J4.3
Arctic sea ice and its feedback on the atmospheric circulation
PAPER WITHDRAWN
Gudrun Magnusdottir, University of California, Irvine, Irvine, CA; and S. Gerland, R. Saravanan, L. R. Necas, H. Olafsson, and T. Jónsson
Sea-ice concentration in the Arctic and the North-Atlantic part of the sub-Arctic has undergone pronounced trends in recent decades. Although driven in large part by changes in atmospheric flow, which has shown pronounced trends toward the positive phase of the North-Atlantic/Arctic Oscillation (NAO/AO), the trend in sea ice exerts a significant feedback upon the atmospheric circulation. A modeling study where we examined the nature of this feedback and the feedback due to multidecadal trends in sea surface temperature (SST) in the extratropical North Atlantic in winter appeared recently in the Journal of Climate (March, 2004). The feedback due to multidecadal SST trends was weak and positive, whereas the feedback due to sea-ice trends was substantially stronger and negative. This feedback was highly sensitive to the location of the area of forcing, with the most sensitive area immediately East of Greenland. We are in the process of extending that part of our study to include a more detailed evaluation of the nature of the significant feedback due to sea-ice trends by representing fractional sea-ice cover over a gridbox. Surface characteristics that are modified by sea-ice concentration anomalies such as sensible and latent heat flux as well as longwave radiative cooling and albedo are allowed to change continuously.
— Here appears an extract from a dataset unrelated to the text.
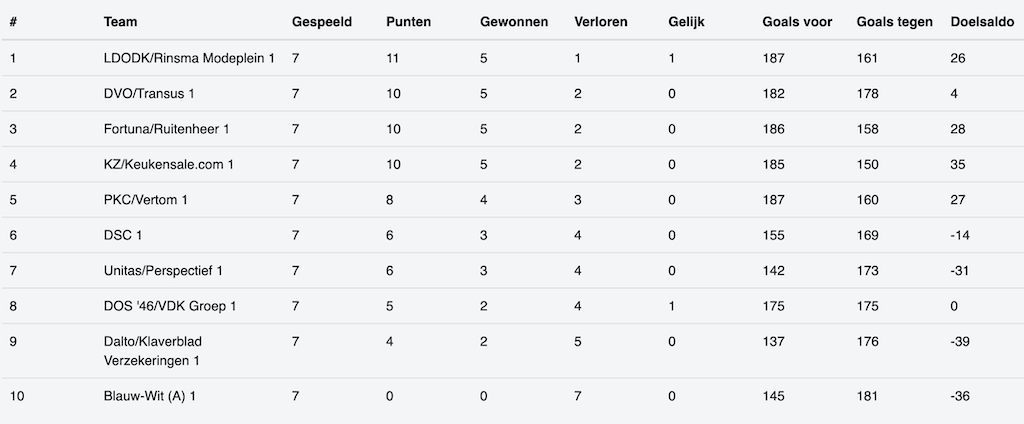Click the Gelijk column header
1024x424 pixels.
pos(686,22)
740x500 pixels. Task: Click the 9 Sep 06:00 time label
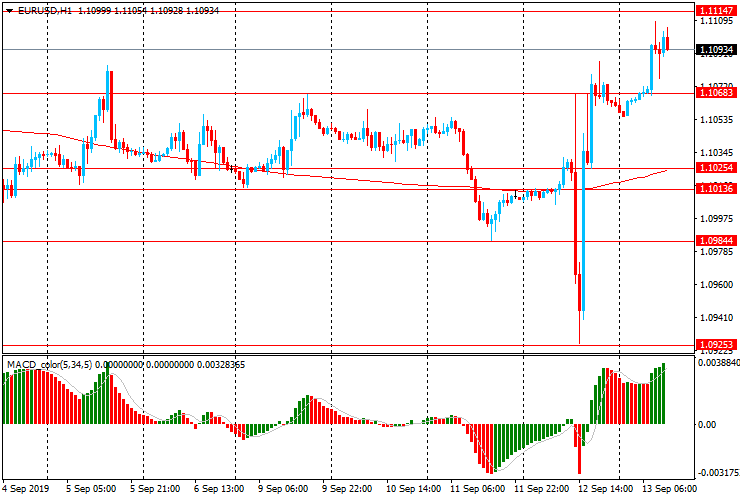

Another important aspect that we address here and that was neglected in the previous study is to examine the nature of the subseasonal (monthly) feedback, especially late winter into spring and summer. Climate patterns other than the NAO/AO, such as the EA pattern (sometimes referred to as the BO (Barents Oscillation) in recent literature) become important outside the winter season. Our working hypothesis is that internal atmospheric variability is still prominently projected onto the dominant climate pattern so that the atmospheric response may still be decomposed into a global and a local part. We use the Community Climate System Model (CCSM) in our studies (http://www.ccsm.ucar.edu/). The latest version of the atmospheric model is CAM3, which was released on June 23 2004.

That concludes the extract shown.